AVAILABLE DATA Block Start

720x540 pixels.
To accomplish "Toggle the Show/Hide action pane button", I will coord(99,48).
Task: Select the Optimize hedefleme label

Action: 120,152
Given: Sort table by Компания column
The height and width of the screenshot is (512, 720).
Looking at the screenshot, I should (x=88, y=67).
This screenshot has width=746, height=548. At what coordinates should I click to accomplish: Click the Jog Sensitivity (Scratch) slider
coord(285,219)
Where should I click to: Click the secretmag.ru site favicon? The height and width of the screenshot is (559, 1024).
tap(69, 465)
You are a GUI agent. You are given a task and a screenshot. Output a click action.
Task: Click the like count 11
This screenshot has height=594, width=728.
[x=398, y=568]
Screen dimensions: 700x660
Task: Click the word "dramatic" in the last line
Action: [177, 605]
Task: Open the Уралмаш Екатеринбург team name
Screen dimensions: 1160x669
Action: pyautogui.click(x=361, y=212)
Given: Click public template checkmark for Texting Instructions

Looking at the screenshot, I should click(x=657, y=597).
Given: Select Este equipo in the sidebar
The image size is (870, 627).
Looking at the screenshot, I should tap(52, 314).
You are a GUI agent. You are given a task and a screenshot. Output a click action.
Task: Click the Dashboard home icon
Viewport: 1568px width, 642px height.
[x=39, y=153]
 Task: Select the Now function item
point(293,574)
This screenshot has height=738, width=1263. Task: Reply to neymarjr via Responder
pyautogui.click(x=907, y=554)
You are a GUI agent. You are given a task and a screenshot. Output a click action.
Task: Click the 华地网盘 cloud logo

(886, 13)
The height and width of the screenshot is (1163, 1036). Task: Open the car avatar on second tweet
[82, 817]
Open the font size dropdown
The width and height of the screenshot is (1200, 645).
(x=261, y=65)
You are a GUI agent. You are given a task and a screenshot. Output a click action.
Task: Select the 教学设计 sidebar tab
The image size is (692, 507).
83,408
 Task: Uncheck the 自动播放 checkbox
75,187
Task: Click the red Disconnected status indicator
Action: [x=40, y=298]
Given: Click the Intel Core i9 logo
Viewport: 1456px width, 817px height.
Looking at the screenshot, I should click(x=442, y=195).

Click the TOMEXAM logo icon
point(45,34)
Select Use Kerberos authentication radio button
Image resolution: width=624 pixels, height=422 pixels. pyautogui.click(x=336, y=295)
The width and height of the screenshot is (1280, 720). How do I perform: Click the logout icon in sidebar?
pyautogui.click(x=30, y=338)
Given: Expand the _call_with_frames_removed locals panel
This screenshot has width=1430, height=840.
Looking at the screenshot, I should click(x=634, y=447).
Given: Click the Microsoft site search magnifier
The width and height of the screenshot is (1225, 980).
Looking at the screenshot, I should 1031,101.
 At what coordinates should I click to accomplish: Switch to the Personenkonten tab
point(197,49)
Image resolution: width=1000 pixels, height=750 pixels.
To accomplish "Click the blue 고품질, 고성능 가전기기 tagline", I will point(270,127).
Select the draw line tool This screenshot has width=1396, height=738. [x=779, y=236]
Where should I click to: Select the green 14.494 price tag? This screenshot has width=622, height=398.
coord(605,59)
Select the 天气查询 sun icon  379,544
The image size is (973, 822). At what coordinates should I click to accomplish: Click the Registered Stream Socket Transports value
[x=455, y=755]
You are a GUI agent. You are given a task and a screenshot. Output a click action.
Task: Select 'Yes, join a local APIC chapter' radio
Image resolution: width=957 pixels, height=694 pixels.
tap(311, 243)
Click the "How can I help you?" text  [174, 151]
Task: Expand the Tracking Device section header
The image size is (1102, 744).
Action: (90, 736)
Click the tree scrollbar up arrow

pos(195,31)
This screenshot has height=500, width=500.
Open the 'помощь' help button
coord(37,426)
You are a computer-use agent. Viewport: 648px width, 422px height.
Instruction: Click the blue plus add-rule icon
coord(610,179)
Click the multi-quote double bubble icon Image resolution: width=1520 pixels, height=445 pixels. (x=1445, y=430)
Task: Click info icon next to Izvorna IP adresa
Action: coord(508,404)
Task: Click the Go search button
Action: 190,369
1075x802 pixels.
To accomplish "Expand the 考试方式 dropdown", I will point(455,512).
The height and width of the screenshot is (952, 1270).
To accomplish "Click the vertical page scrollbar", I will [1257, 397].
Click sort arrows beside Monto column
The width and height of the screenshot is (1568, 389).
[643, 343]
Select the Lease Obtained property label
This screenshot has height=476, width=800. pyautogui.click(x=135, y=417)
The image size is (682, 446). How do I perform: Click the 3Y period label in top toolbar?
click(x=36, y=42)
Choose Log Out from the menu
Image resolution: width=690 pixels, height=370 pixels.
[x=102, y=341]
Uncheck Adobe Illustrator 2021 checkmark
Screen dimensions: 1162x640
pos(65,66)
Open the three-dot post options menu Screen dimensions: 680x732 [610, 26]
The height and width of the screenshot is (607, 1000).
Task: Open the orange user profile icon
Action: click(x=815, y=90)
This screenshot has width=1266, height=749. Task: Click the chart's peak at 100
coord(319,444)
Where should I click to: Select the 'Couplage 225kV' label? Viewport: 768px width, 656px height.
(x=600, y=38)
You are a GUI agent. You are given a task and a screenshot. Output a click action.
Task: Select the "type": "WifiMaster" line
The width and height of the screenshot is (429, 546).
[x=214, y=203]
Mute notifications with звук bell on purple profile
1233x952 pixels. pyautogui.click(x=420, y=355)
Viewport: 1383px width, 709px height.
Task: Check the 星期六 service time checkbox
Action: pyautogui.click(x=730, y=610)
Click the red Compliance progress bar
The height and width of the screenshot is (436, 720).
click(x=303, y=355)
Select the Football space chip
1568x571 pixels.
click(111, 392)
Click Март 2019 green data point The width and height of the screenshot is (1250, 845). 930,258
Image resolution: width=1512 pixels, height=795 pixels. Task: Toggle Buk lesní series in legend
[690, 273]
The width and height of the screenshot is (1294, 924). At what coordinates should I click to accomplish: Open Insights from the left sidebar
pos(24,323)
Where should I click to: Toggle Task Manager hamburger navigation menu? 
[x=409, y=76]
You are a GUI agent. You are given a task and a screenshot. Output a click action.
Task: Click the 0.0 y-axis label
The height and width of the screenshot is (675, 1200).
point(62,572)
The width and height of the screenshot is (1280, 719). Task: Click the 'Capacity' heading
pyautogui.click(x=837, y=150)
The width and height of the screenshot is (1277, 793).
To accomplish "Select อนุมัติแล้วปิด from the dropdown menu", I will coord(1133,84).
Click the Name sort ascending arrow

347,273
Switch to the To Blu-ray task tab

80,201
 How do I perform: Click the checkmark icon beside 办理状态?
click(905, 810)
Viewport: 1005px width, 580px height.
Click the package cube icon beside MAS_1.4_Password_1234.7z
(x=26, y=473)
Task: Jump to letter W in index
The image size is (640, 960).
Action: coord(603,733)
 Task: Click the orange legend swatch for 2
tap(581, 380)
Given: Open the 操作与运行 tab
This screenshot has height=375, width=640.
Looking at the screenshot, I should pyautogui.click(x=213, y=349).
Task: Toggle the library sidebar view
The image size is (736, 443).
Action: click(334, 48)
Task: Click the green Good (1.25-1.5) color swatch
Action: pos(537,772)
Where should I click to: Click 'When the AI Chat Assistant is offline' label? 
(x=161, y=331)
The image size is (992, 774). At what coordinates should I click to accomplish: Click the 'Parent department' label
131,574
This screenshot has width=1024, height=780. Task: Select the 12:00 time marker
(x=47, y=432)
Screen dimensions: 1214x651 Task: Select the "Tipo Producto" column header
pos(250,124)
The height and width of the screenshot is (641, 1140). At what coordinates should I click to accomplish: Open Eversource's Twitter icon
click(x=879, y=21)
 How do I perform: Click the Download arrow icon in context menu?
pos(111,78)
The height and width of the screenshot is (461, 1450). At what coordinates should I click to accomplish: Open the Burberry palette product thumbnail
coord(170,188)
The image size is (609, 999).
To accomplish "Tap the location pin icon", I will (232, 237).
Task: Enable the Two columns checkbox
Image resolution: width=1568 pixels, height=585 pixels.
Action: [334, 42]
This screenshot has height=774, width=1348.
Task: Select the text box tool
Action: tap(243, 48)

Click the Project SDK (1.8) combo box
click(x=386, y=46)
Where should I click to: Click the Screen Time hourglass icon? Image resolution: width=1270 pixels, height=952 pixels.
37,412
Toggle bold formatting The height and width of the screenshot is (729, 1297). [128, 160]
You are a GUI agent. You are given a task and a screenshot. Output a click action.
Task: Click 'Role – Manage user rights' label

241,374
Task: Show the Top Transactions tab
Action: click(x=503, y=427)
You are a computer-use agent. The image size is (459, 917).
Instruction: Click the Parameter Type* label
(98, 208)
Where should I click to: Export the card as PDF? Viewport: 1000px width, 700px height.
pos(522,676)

AVAILABLE DATA Block End

## WORK INSTRUCTIONS:
Restate word for word the entries above, starting at the line with "The width and height of the screenshot is (1277, 793)." and ending at the line with "Task: Enable the Two columns checkbox", inclusive, and no others.

## SOLUTION TO THIS TASK:
The width and height of the screenshot is (1277, 793).
To accomplish "Select อนุมัติแล้วปิด from the dropdown menu", I will coord(1133,84).
Click the Name sort ascending arrow

347,273
Switch to the To Blu-ray task tab

80,201
 How do I perform: Click the checkmark icon beside 办理状态?
click(905, 810)
Viewport: 1005px width, 580px height.
Click the package cube icon beside MAS_1.4_Password_1234.7z
(x=26, y=473)
Task: Jump to letter W in index
The image size is (640, 960).
Action: coord(603,733)
 Task: Click the orange legend swatch for 2
tap(581, 380)
Given: Open the 操作与运行 tab
This screenshot has height=375, width=640.
Looking at the screenshot, I should pyautogui.click(x=213, y=349).
Task: Toggle the library sidebar view
The image size is (736, 443).
Action: click(334, 48)
Task: Click the green Good (1.25-1.5) color swatch
Action: pos(537,772)
Where should I click to: Click 'When the AI Chat Assistant is offline' label? 
(x=161, y=331)
The image size is (992, 774). At what coordinates should I click to accomplish: Click the 'Parent department' label
131,574
This screenshot has width=1024, height=780. Task: Select the 12:00 time marker
(x=47, y=432)
Screen dimensions: 1214x651 Task: Select the "Tipo Producto" column header
pos(250,124)
The height and width of the screenshot is (641, 1140). At what coordinates should I click to accomplish: Open Eversource's Twitter icon
click(x=879, y=21)
 How do I perform: Click the Download arrow icon in context menu?
pos(111,78)
The height and width of the screenshot is (461, 1450). At what coordinates should I click to accomplish: Open the Burberry palette product thumbnail
coord(170,188)
The image size is (609, 999).
To accomplish "Tap the location pin icon", I will (232, 237).
Task: Enable the Two columns checkbox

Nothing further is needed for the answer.